I'd like to offer a very different perspective as part of the new emerging paradigm. As you may already know, vulnerability is the latest buzz word thanks to Brene Brown's brilliant vulnerability and shame research. Asking for support or help has nothing to do with weakness. In fact, it takes a tremendous amount of confidence, strength and courage to see where your skill set, behaviors, perceptions and belief systems fall short and to find, trust and invest in that practitioner or person who has the experience and knowledge to up-level your game. As a result of this process, you further tap into your potential, reveal and transcend any hidden or unconscious blocks to your success and well-being.
For example, look at a NFL team looking to win the Superbowl or a professional tennis player looking to win the next Grand Slam tournament. You never see a professional sports team or a professional tennis player guiding themselves. They have a variety of coaches, offensive, defensive etc. They might have physical therapists, trainers, nutritionists, sports psychologists, masseuses, business managers, among many others. They combine the most knowledgable, successful people in their respective fields (their A-Team) in their efforts to upgrade their performances from every angle possible, elevating their chances of fulfilling their highest potential and maintaining their longevity and presence in their chosen sports professions.
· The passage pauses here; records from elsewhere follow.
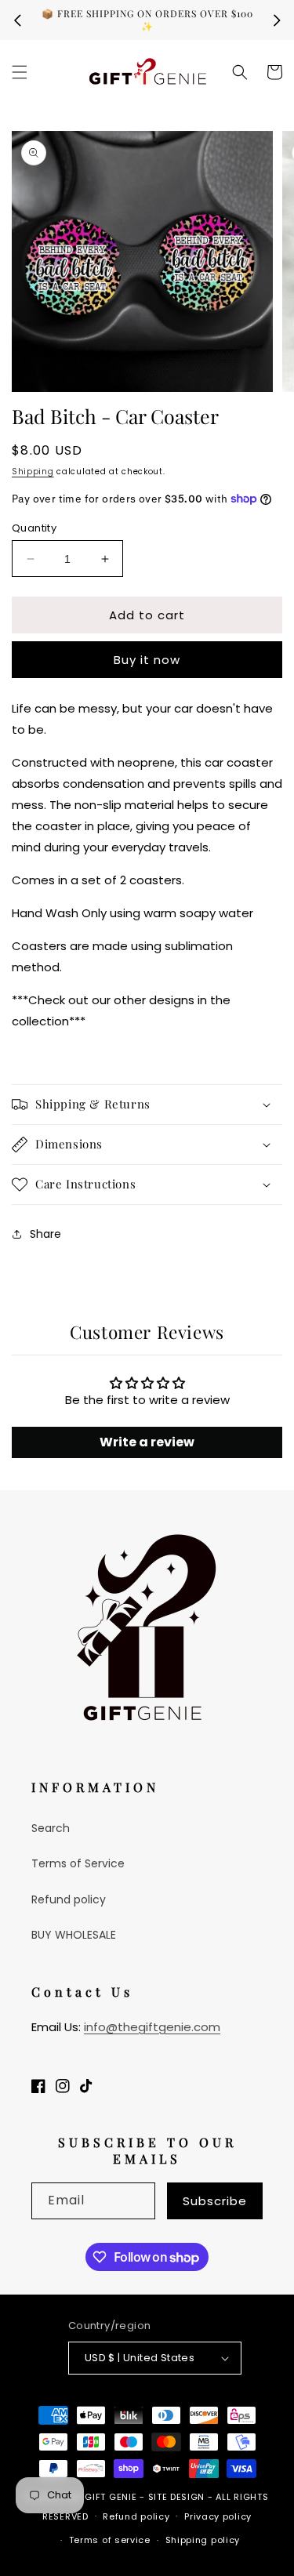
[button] (19, 72)
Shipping (33, 471)
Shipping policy (203, 2540)
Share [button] (45, 1234)
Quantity (34, 528)
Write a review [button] (147, 1442)
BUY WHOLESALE (73, 1935)
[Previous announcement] (17, 20)
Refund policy (68, 1899)
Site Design (176, 2497)
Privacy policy (218, 2516)
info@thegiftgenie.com (152, 2027)
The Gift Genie (101, 2497)
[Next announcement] (277, 20)
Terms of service (110, 2540)
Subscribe (215, 2201)
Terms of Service (78, 1863)
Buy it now (147, 659)
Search (50, 1828)
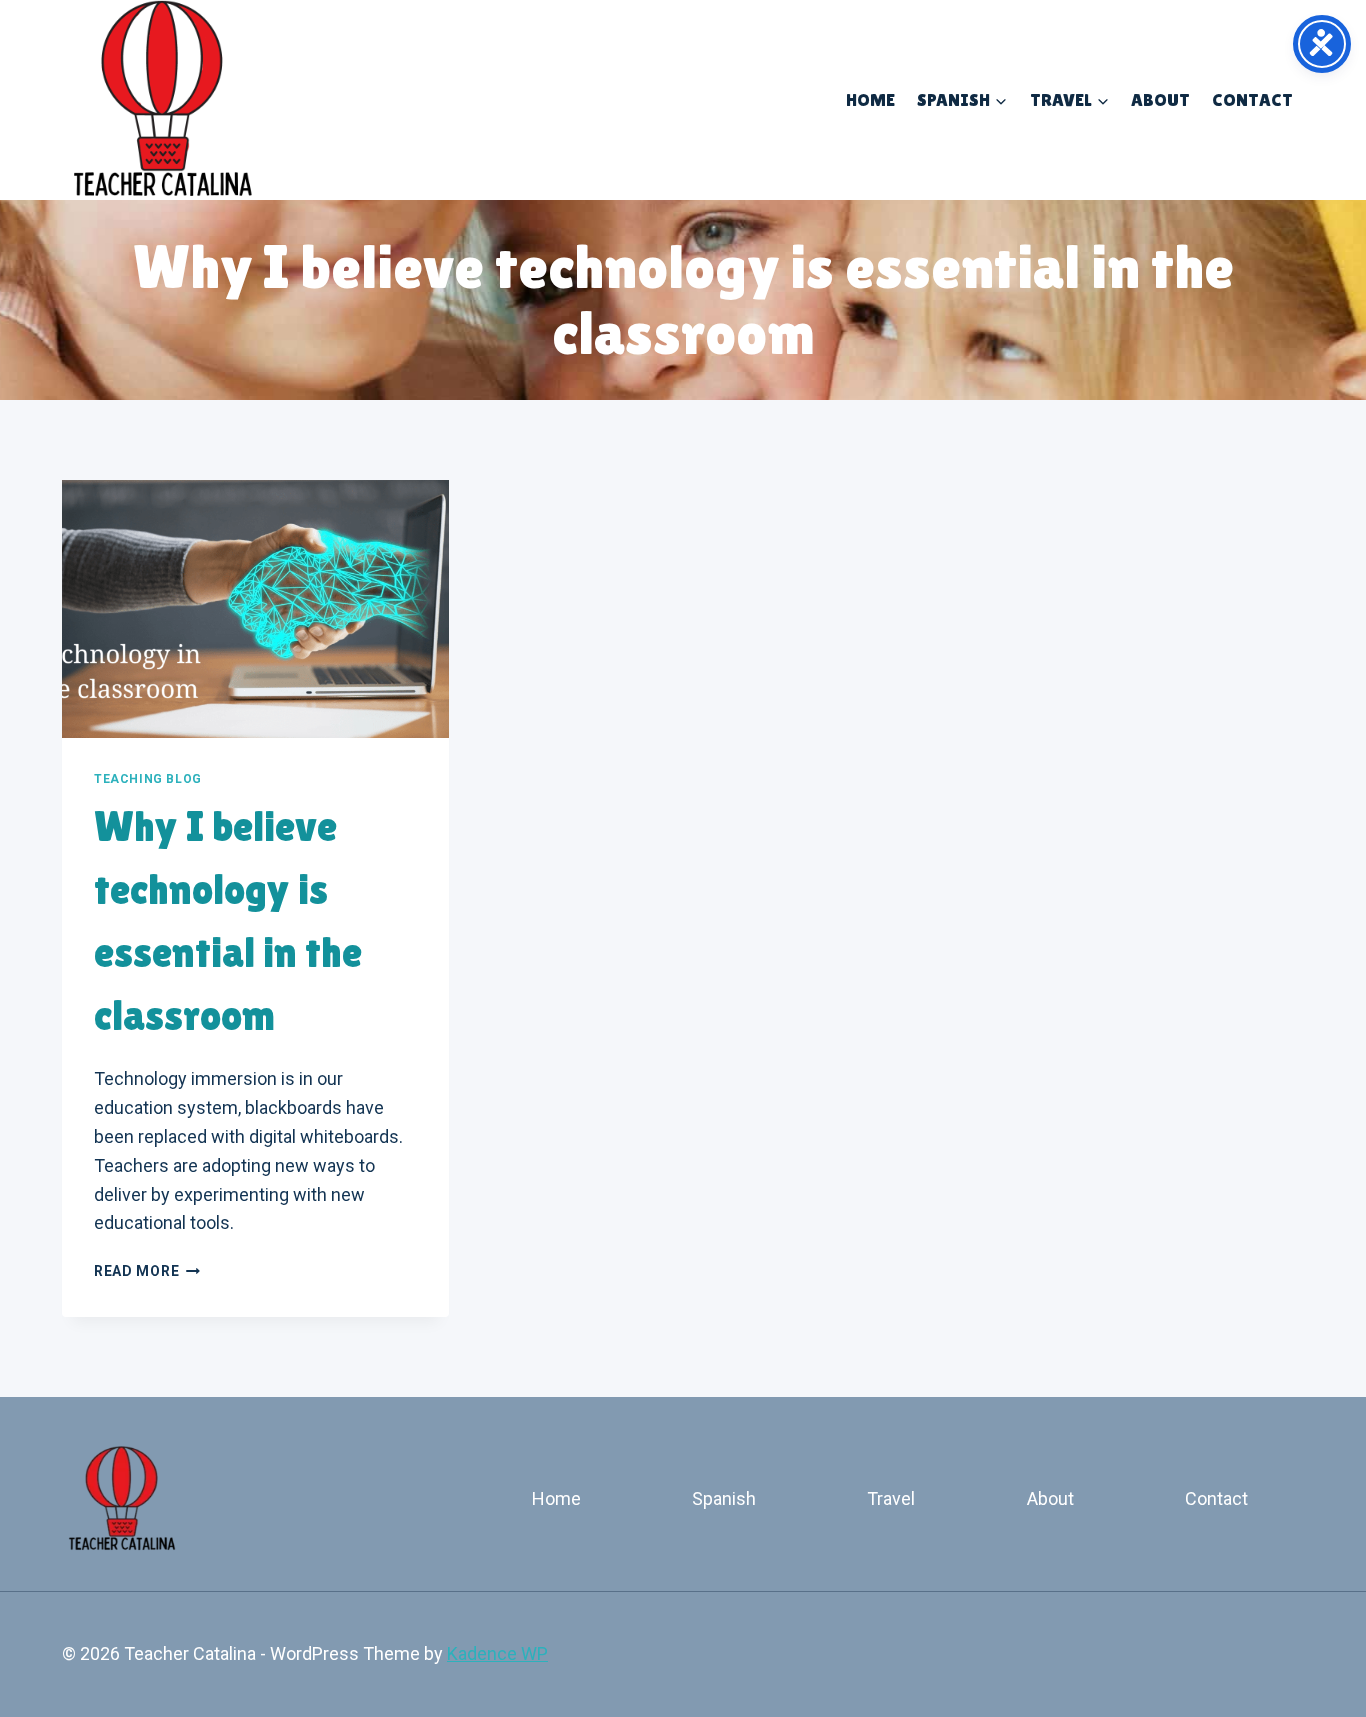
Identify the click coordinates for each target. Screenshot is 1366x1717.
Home (870, 99)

The same mindset applies to Fortune 500 companies that are ahead of the curve. Certain CEO's understand that to produce the best product, to be the best company, to constantly adapt, create and evolve according to consumer demand and to continuously maintain high levels of productivity, they must often times spend massive amounts of time and money on various consultants to guide their employees to peak performance. These companies look to experts like Tony Robbins, Harvard Business School Alum, Consultant and Writer Tony Schwartz and his consulting firm The Energy Project, or Dr. Henry Cloud who chronicled those Fortune 500 companies and the qualities that lead to success in his book, Integrity: The Courage to Meet the Demands of Reality (which I most definitely recommend on both a personal level and a business one).
At the very end of 2013, I set aside some contemplation time to clearly define my goals and consider the kind of support I need to achieve those goals. I took inventory of my current A-Team to see what or who needed to be released with gratitude, and then set the intention to seek and attract those collaborators that will help to propel me to the next level. If you haven't already, I invite you to do some version of the same to align yourself with your vision and your dreams instead of letting life happen by default.
As Joyce Spitzer, author of Rejections of the Written Famous, proclaims, "Your dreams are your real job."
Build your castles in the sky. There are no limits.